Do other elementary particles, namely photons, have such volumes, albeit vague?
I ask because of my understanding of quantization. If photons have no "volume", then can't an infinite number of photons exist in the same space? Shouldn't there be some area around a photon that it keeps to itself? (Maybe not even necessarily photons, but any elementary particle).
 A: In the quantum regime the answer to such questions really depends on what you mean by "volume".
A photon has no volume in the sense that it can theoretically be confined in an arbitrarily small region of space. Although such confining would result in the photon having extremely high energy fluctuations (basically due to the uncertainty principle) so that for extremely small sizes something else would probably happen, like pair creation in vacuum or similar complicated quantum field theory effects.
A photon can also have any volume you want, if you think of volume as the region of space in which you will be sure to detect the photon: a photon can come in any shape and size.

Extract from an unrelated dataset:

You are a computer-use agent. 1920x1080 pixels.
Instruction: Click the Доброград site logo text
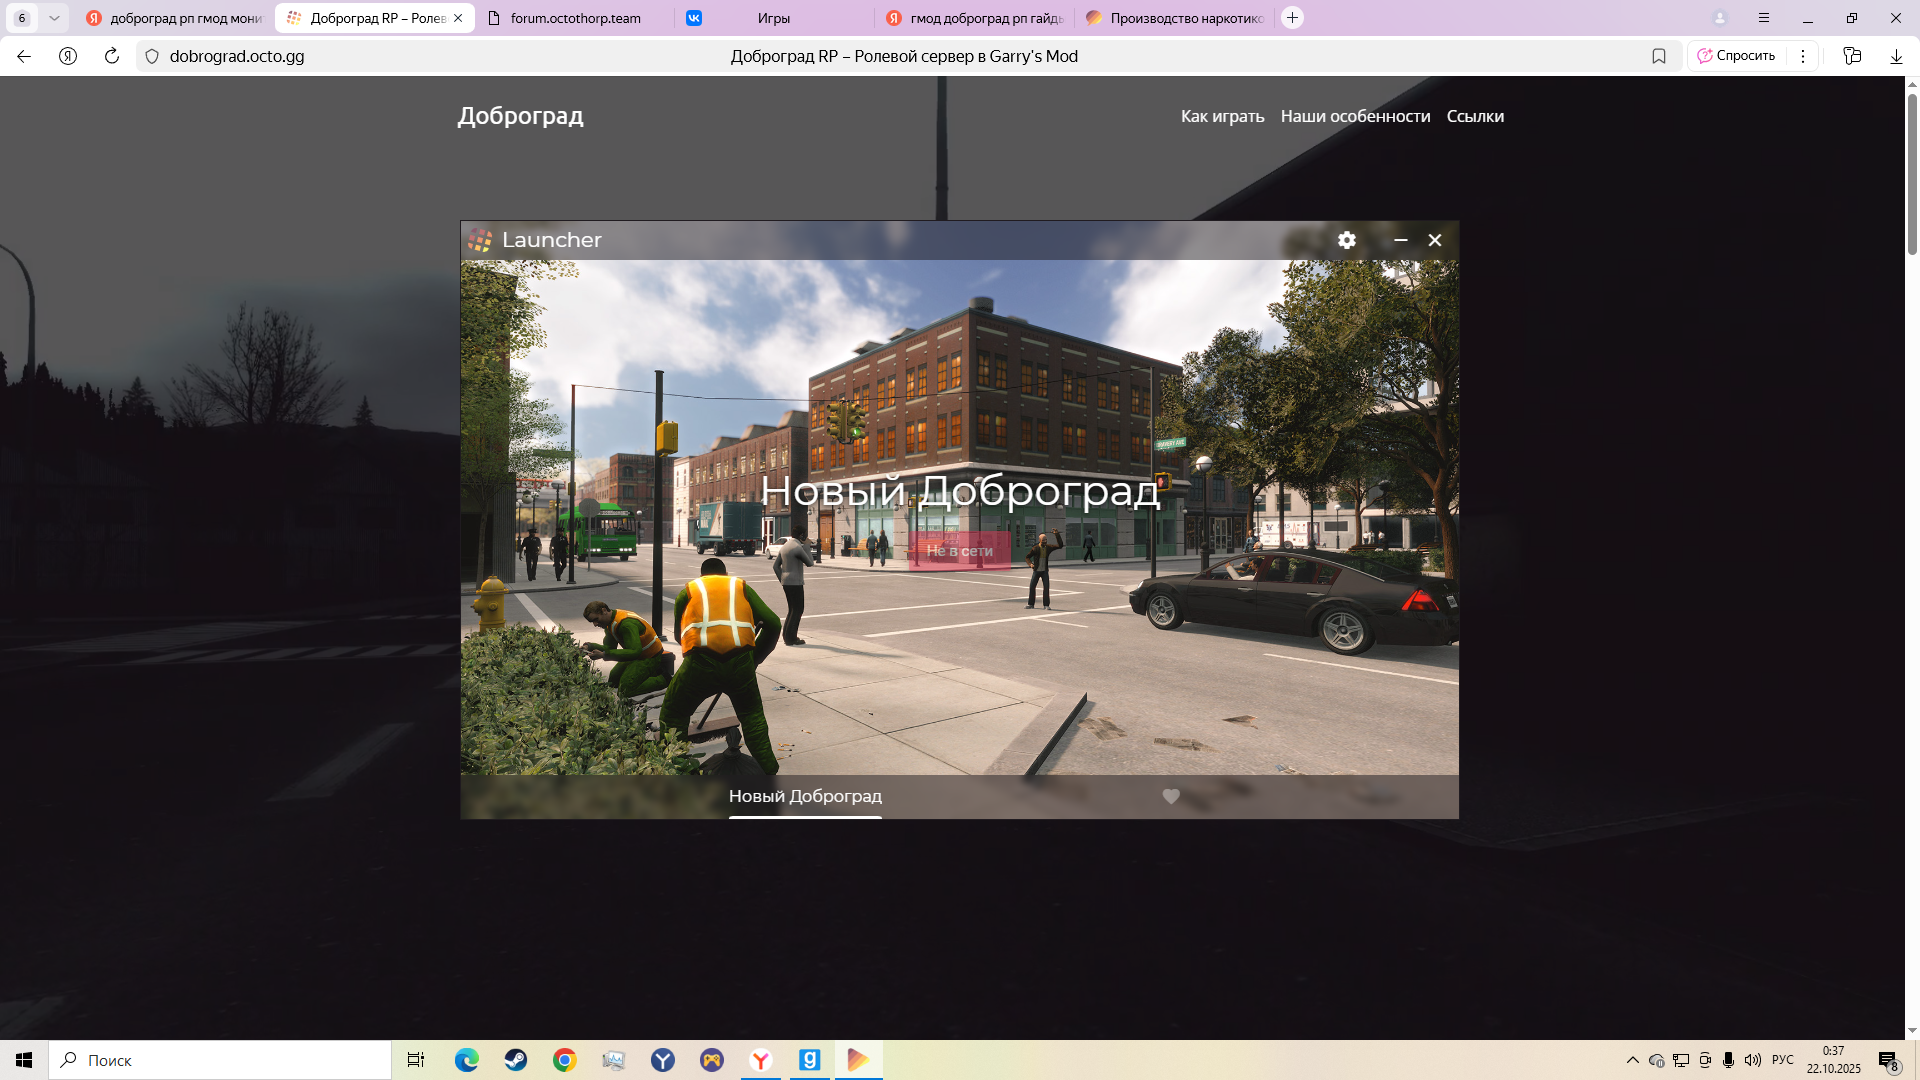[520, 116]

As per the last part of your question, yes it is absolutely possible to have an arbitrarily large number of photons in the same state, so in particular to have an arbitrarily large number of identical photons in the same identical region in space.

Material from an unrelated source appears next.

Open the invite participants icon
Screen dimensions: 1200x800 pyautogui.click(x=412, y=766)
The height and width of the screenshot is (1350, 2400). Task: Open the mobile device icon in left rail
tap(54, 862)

This is a general property of bosonic particles, and the phenomenon is called Bose-Einstein condensation.
A: At the present knowledge (i.e. as far as the Standard Model of particle physics is constructed), the particles are described as 'excitations' of some field permeating spacetime. Now, the interacting terms that we write down in equations describing the model, are local function of the fields, namely they depend on the value of the field on one point only.
Sentences like "there is an electron / photon / other elementary particle is at point $x$" really means "there is an excitation of the related field at point $x$". In this sense writing down a local interaction is equivalent to thinking to particles as point-like, and at the present state of the experimental physics there is no evidence of any whatsoever discrepancy with this assumption.
On the other hand, non-elementary particles are bound states of elementary particles, that means that there is no field associated to them (you can build effective models valid at some energy scale, but this is another story). This bound states are not easily describable in terms of their constituents (actually talking about constituents is improper), if looked "far enough" they look like having a volume because of all the interactions between the fundamental fields.
A good analogy comes from chemistry: we know that atoms are basically empty, even though matter looks continuous and solid to us!